» **Given task**: Switch "frequency box" to "frequency field" in the rows between the line holding "Toggle the green" and the line holding "point(140,22)", inclusive, and give back only those lines with everything else unchanged.

» **Input**:
_____

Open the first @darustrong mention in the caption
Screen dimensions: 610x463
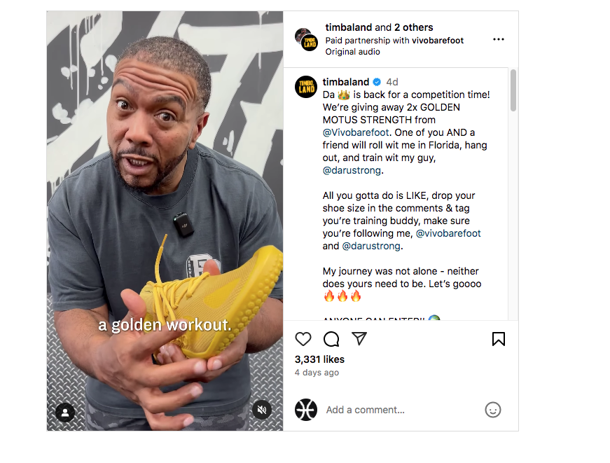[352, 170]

_____

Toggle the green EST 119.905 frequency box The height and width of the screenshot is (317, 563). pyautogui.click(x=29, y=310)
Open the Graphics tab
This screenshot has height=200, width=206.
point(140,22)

_____

» **Answer for the task**:
Toggle the green EST 119.905 frequency field The height and width of the screenshot is (317, 563). pyautogui.click(x=29, y=310)
Open the Graphics tab
This screenshot has height=200, width=206.
point(140,22)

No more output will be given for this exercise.